Architecture: drakes on the slate roof

(September 2011) For the landlord it was a dream-come-true: the house could have sprung straight out of a fairytale book and was build reclaiming many an old element which might recount a story or two of its own.

A medical doctor and physiotherapist had the house built to his specifications in the German town of Zell by the river Mosel. The use of natural stone is, perhaps, the distinguishing element lending a distinctly romantic appearance, from the slate roof to the sandstone window frames right down to the stoop and interior flooring. Walter Andre was the architect.
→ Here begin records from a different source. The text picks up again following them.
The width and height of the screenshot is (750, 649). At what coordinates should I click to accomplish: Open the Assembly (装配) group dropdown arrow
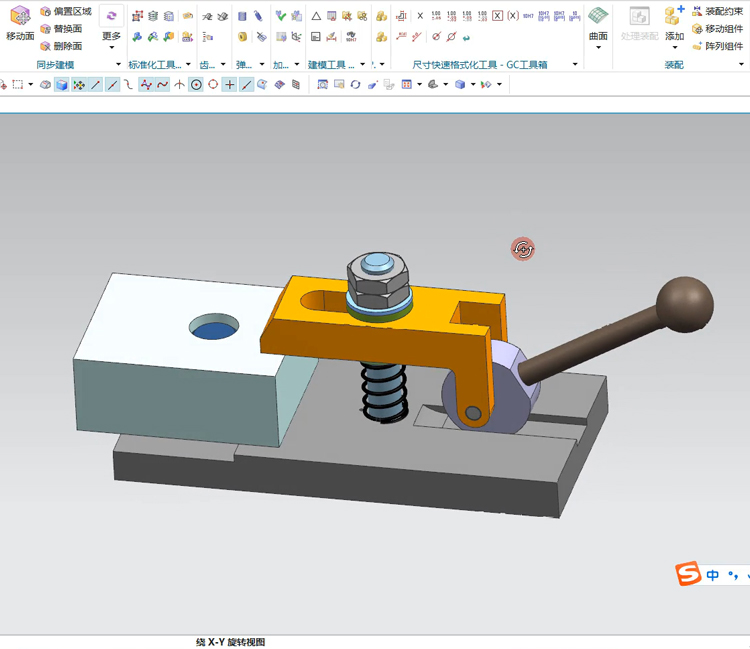click(x=742, y=65)
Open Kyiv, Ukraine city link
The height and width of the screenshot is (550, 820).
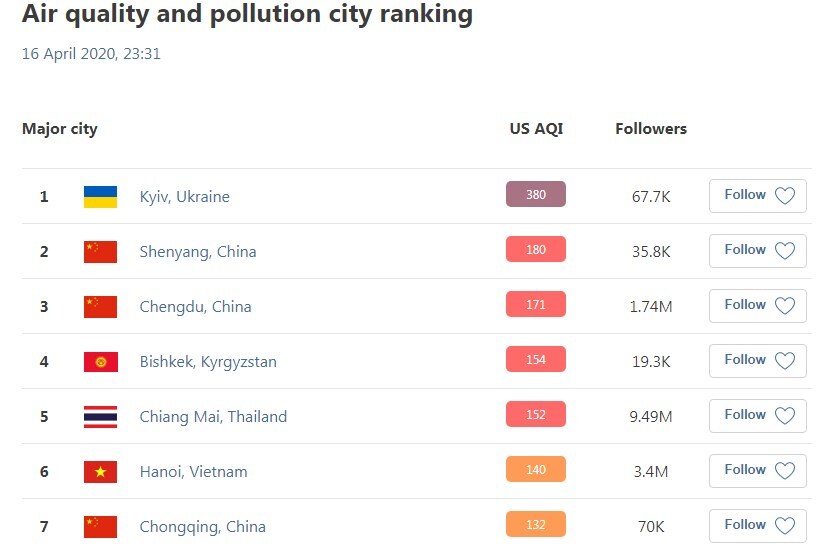click(185, 197)
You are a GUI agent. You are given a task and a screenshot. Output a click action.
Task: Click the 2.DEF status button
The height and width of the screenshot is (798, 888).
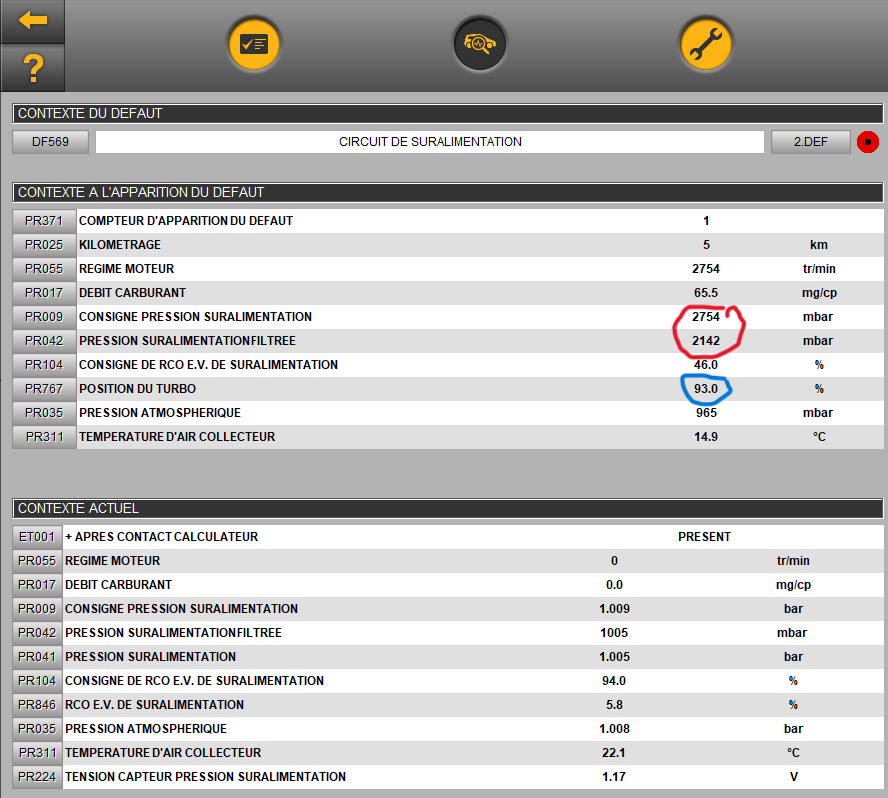(810, 142)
The undulated roof, for one, presented an unusual challenge for roofers. The free-form tiling method used by craftsmen demands a high level of skill. The special technique calls for uncut stone slabs or plates which are brought into just the right shape individually on site.

The total area of the roof is 270 m² for which 17 t of slate were provided by Rathscheck Schiefer Company, the roofing contractor was Grünewald Company.

Gargoyle-rain spouts looking like drakes lend a special accent – in this case, friendly creatures, not the fire-spewing-young-maiden-in-distress-devouring types. The lizard in the floor by artist Przemyslaw Perschke deserves special attention.

Much of the décor was purchased in online auctions according to a press release. „The imposing entrance steps, e.g. came from Dresden and the sandstone embrasures from Belgium, France, and Poland. The flooring stems from French castles.“ Occasionally several visits to the vendor preceded the bid.